Blue-Green Algae (Spirulina platensis) Alleviates the Negative Impact of Heat Stress on Broiler Production Performance and Redox Status

By April 26th 2021May 26th, 2021No Comments

Document type: Scientific article published in Animals

Authors: Eman S. Moustafa, Walaa F. Alsanie, Ahmed Gaber, Nancy N. Kamel, Abdulaziz A. Alaqil, Ahmed O. Abbas

Preview: The modern broiler industry faces huge challenges to keep high production quality and quantity, especially under environmental heat stress conditions. The negative effect of heat stress on broiler productivity is mediated by oxidative stress induction. The blue-green alga (Spirulina platensis) has many applications in poultry nutrition with the high levels of bioactive antioxidant compounds, which can alleviate the oxidative stress damage induced by high ambient temperature. The current study was designed to investigate the effects of dietary Spirulina inclusion at different levels on growth performance, redox status, carcass traits, meat quality, blood hematology, and metabolites profile of broilers subjected to cyclic heat stress. A total of 300 one-day-old Cobb-500 broiler chicks were recruited. Starting from day 21 to 42 of age, birds were randomly divided into five treatment groups with 6 replicates × 10 birds per group, where the first one was provided with the basal diet and reared under normal thermal conditions (23 ± 1 °C) to serve as a negative control.

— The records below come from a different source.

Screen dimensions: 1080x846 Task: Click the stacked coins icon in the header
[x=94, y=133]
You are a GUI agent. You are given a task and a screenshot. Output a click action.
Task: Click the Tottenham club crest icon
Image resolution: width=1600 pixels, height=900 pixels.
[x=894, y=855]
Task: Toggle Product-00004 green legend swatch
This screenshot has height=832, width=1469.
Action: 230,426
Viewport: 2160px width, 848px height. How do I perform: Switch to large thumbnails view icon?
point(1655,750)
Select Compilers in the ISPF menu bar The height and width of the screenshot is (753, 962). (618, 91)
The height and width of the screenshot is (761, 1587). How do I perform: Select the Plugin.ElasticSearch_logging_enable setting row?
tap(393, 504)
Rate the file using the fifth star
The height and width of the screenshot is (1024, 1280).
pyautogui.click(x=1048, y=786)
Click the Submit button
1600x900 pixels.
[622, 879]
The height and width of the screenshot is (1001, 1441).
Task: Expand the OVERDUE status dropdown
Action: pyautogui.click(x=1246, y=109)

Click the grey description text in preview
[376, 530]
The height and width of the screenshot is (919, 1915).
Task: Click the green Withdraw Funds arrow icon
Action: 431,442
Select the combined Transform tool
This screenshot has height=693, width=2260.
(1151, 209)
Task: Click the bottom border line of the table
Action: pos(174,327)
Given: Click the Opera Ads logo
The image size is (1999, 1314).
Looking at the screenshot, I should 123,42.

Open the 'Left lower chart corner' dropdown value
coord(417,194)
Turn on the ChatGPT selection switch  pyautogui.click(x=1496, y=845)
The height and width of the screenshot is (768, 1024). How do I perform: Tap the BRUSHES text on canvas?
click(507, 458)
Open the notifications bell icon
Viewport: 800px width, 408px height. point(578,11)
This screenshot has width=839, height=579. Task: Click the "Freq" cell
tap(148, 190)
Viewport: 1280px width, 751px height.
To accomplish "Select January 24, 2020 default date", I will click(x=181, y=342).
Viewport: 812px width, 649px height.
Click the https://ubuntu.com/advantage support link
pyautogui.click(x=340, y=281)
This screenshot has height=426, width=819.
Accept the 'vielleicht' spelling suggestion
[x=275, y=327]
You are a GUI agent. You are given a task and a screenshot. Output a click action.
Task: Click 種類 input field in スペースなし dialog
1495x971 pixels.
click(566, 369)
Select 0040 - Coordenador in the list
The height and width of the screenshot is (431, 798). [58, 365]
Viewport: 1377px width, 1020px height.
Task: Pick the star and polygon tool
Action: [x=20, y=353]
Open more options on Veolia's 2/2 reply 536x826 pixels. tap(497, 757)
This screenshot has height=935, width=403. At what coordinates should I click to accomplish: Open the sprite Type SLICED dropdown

Meanwhile, the other four groups were exposed to cyclic heat stress (34 ± 1 °C for 8 h per day) and were fed a basal diet supplemented with Spirulina at a concentration of 0, 0.5, 1 or 1.5%. Spirulina supplementation to heat-stressed broilers was able to alleviate the negative impacts of heat stress on the final average daily gain, body weight and feed conversion ratio, with the best impact observed among the chickens fed 1% Spirulina. Hematological results indicate increasing hemoglobin and hematocrit levels with Spirulina supplementation compared to the non-supplemented stressed group. Further, Spirulina supplementation significantly influenced blood lipid metabolites marked by reduced serum cholesterol and low-density lipoprotein (LDL), and increased high-density lipoprotein (HDL) levels. The lipid peroxidation level was reduced (p < 0.05), while the antioxidant enzyme activity was increased with Spirulina supplementation to the heat-stressed group. Spirulina supplementation at 0.5 or 1% improved carcass dressing, breast and leg percentages. It can be concluded that dietary Spirulina supplementation at 0.5 or 1% to broiler reared under heat stress conditions can effectively improve broiler production performance and balance the redox status.